__閱讀文章__:
<<<<
胡景博
摘要:“大、小傳統”兩個層面的貫通交流,較為明顯的體現在中國宮廷宴饗樂舞與民間樂舞的聯系中。文章以清代宮廷宴饗樂舞為分析對象,通過梳理其構成情況,試圖找到其所含樂舞的民間樣態,并在“大、小傳統”的理論框架下,闡釋二者的對應關系、存在差異以及溝通方式。
關鍵詞:清代宮廷宴饗樂舞? 俗部樂? 大傳統? 小傳統
中圖分類號:J605?文獻標識碼:A?文章編號:1008-3359(2021)03-0001-04
一、相關概念范疇
20世紀50年代,人類學家羅伯特·雷德菲爾德(Robert Redfield)在其《農民社會與文化:人類學對文明的一種詮釋》一書中提出了具有使用價值的“大、小傳統”二分法的理論分析框架,其概念為:“在某一種文明里面,總會存在著兩個傳統;其一是一個由為數很少的一些善于思考的人們創造出來的一種大傳統,其二是由一個為數很大的,但基本上是不會思考的人們創造出的一種小傳統。大傳統是在學校或廟堂培育出來的,而小傳統則是自發地萌發出來的”并認為“兩個傳統是相互依賴的,大傳統和小傳統之間有持續而長久的影響過程”,目前學術界大部分學者已慣用雷氏的定義來使用這一術語。
隨著人類學研究的發展,雷氏這一定義在面對不同文化的區域性研究中又經歷了后學的修正與重新審視。如研究大眾文化的歐洲學者,指出早期現代歐洲的精英參與了“小傳統”,而大眾人民沒有參與“大傳統”。葉舒憲等學者也主張將“口傳文化傳統”作為“大傳統”,后于文字而出現的“書寫傳統”作為“小傳統”,以“文字書寫權利”作為判斷“大、小傳統”的劃分依據。此外,余英時、費孝通、李亦園、陳來、葛兆光等諸多先生也都根據雷氏理論框架結合自身研究的問題提出了自己的觀點。面對不同文化層次與“大、小傳統”框架的對應問題,莊孔韶先生認為,將雷氏理論作為文化分析的基本原則,在區域性研究中得到修正是十分自然的事,并在其《銀翅:中國的地方社會與文化變遷:1920~1990》一書中指出:“中國文化體系的構成中,高層—基層文化、大—小傳統或精英—大眾文化的對應性意義大致是雷同的”。
順延此觀點可以發現,在中國禮樂文化的發展過程中,既有“禮失而求諸野”的經歷,又有“樂作于上,化民于下”的階段,形成了相對明晰的“國—野”“雅—俗”“宮廷—民間”等與“大、小傳統”理論相對應的格局。
>>>>
__存檔資料__:
<<<<
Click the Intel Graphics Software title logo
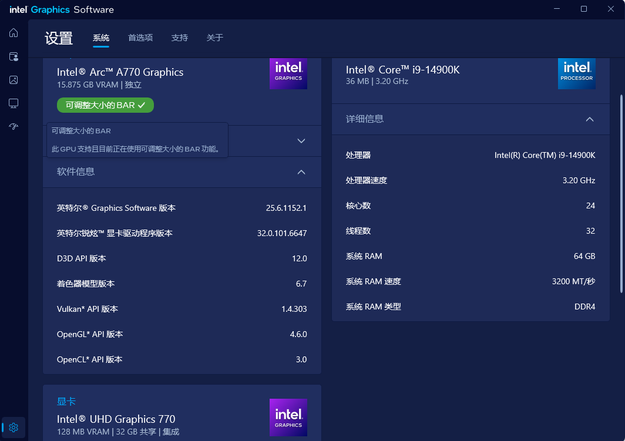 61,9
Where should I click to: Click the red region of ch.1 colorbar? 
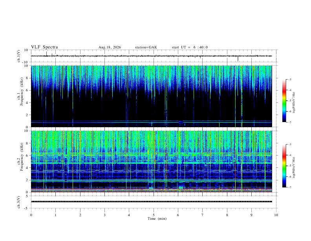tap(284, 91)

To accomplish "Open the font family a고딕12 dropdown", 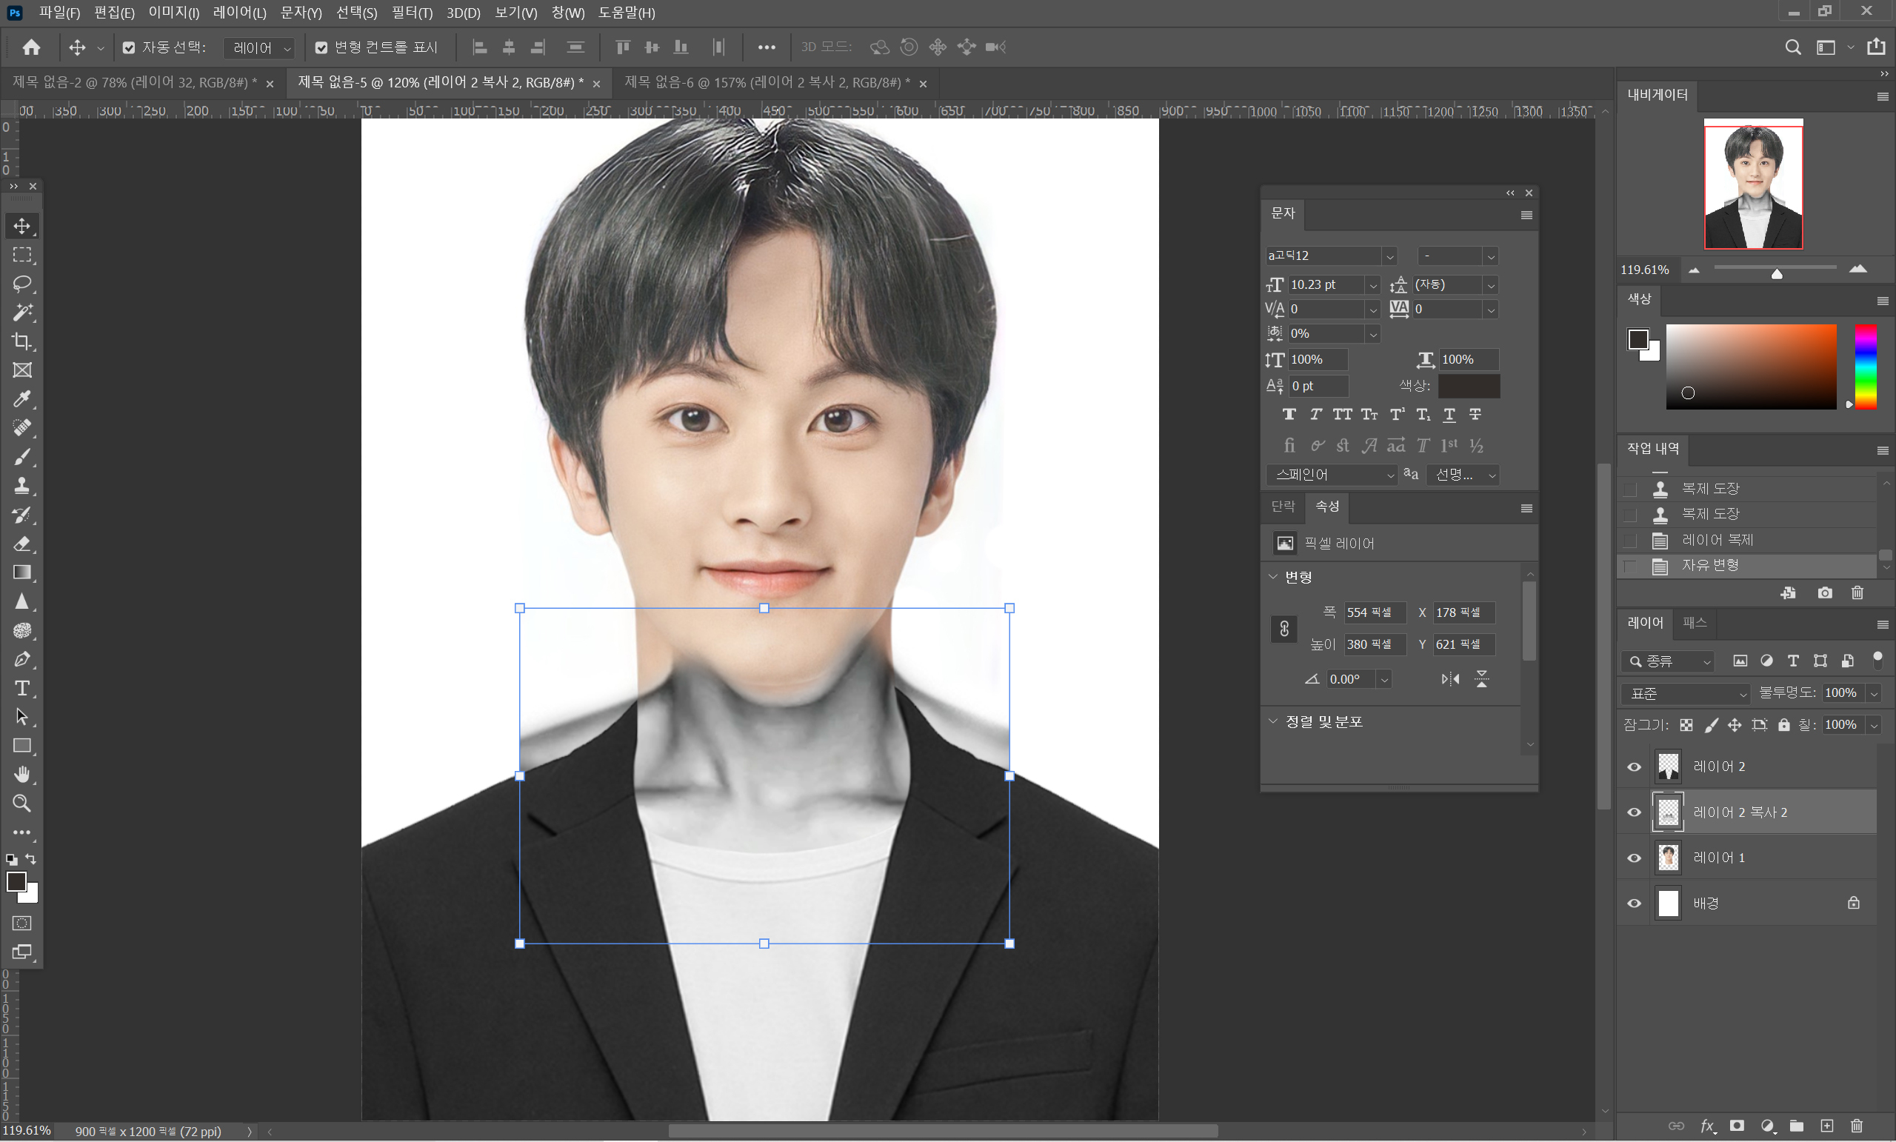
>>>>
__作業要求 1__:
把上面文章中以「隨著人類學研究的發展」開頭的那一段改寫成條列清單,保留主要事實。
__作業要求 2__:
把上面所有記錄的各行轉成編號清單,空行略過,圖片不要放進答案。

__練習作答 1__:
- 隨著人類學研究的發展,雷氏的定義在不同文化的區域性研究中,經過後來學者的修正和重新審視。
- 研究大眾文化的歐洲學者指出,早期現代歐洲的精英參與了「小傳統」,一般大眾卻沒有參與「大傳統」。
- 葉舒憲等學者主張以「文字書寫權利」作為劃分依據:「口傳文化傳統」是「大傳統」,比文字晚出現的「書寫傳統」是「小傳統」。
- 余英時、費孝通、李亦園、陳來、葛兆光等人,也依照雷氏的框架,結合自己研究的問題提出了看法。
- 莊孔韶認為,把雷氏理論當作文化分析的基本原則,在區域性研究中加以修正是很自然的事。
- 莊孔韶在《銀翅:中國的地方社會與文化變遷:1920~1990》中指出,中國文化體系裡「高層—基層文化」「大—小傳統」「精英—大眾文化」的對應意義大致相同。

__練習作答 2__:
1. Click the Intel Graphics Software title logo
2.  61,9
3. Where should I click to: Click the red region of ch.1 colorbar? 
4. tap(284, 91)
5. To accomplish "Open the font family a고딕12 dropdown", 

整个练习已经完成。